|Review: Destructor - Forever in Leather|
|Forever in Leather|
Label: Auburn Records
Year released: 2007
Review online: November 26, 2007
Reviewed by: Michel Renaud
for:Forever in Leather
Rated 4.2/5 (84%) (10 Votes)
Twenty-two years after their first LP "Maximum Destruction", Destructor have finally released their long anticipated sophomore album. They released two EPs in recent years, but I had almost given up hope on seeing another full-length from the Cleveland thrashers. Well, here it is. Thankfully Destructor did not follow the same path as some of their contemporaries and did not fall into the "oh, let's go with whatever today's trend is" trap, but pretty much stuck to their roots. Of course, the two recent EPs and their live performances (of which I attended two, in 2002 and 2004) did not give the impression that the band was headed in the wrong path, but you can never be sure until "the real deal" is out. In that aspect, "Forever in Leather" is aptly titled, for Destructor have delivered here a nice little collection of old school denim and leather-laced Heavy/Thrash compositions, basically in the same vein as their earlier material and not getting anywhere close to crappy trends, nor trying to be overly experimental with their sound.
"Tear Down the Heavens" opens up loud and clear and things don't quiet down much after that - the drums are loud and heavy all the way through, almost running the show, and while the vocalist doesn't have an overpowering voice, he manages to make his way and take his due place in this metallic mayhem. The vocal style has remained the same - clean vocals sung with conviction and a rather aggressive edge, but flowing well into a much more melodic, sometimes almost anthemic style when needed. The guitars sometimes sound a bit thin, but thankfully without affecting the songs too much. As one would expect from Destructor, there's quite a treat of blazing riffs throughout the album, from Speed Metal-like fast riffs, to heavy, face-smashing pounders without forgetting the occasional more melodic passages that barely give the listener a chance to breath before starting into full-Destructor mode again. Do I need to mention a plethora of old school-style wicked solos? Of course not.

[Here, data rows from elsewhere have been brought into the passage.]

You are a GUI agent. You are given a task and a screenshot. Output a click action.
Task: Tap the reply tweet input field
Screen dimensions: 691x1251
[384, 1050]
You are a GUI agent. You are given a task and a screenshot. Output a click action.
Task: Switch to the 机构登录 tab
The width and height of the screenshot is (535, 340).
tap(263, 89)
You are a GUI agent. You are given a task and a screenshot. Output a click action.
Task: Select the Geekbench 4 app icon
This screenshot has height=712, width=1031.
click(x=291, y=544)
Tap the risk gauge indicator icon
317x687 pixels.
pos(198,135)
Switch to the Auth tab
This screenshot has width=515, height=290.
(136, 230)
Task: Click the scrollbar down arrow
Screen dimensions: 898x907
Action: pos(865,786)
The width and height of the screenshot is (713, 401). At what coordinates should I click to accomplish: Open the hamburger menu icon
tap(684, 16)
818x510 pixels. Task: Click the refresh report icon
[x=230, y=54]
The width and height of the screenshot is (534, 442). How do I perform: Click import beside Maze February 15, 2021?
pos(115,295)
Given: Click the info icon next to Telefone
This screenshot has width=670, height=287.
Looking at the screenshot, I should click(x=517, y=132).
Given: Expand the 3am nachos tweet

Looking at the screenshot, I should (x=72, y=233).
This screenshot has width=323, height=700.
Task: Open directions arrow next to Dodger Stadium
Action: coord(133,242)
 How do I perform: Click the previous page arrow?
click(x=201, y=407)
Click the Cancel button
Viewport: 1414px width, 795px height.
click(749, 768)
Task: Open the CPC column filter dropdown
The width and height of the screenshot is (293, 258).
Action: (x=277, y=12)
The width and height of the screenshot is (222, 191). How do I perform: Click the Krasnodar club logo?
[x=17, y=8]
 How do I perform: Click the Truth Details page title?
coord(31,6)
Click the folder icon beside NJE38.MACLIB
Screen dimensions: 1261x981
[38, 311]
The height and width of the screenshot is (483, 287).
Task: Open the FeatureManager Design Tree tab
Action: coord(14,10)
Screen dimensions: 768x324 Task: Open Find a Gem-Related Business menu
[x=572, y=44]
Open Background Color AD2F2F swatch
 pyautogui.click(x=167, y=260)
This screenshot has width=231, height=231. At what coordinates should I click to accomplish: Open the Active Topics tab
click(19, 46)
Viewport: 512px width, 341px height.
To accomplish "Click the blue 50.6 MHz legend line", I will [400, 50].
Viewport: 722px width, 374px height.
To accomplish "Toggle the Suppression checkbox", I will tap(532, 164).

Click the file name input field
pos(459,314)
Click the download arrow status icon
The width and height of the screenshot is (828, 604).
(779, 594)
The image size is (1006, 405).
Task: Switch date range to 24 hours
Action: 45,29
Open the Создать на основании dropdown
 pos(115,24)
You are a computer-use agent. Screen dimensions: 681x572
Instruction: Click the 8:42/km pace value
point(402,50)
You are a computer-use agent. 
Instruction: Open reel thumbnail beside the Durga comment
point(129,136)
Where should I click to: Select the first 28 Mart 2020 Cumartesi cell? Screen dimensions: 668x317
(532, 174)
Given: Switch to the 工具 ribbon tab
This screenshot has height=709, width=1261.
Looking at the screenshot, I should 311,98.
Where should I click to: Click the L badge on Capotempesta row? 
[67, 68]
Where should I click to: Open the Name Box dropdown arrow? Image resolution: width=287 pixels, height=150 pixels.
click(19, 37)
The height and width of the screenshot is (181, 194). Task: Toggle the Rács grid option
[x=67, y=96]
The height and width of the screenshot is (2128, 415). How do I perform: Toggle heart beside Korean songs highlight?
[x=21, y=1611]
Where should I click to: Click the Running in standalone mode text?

While Destructor aren't inventing anything here, I don't think anyone was really asking for that. What we got here is a worthy successor to their debut album, with loads of skull-crushing, catchy Heavy/Thrash songs that showcase a good balance of Thrash and aggressive-but-melodic traditional Heavy Metal. As far as I'm concerned, Destructor have lived up to my expectations - I wish I could say the same of some bands who formed around the same time and also came back. Now excuse me, I need to do something about that neck pain. ;)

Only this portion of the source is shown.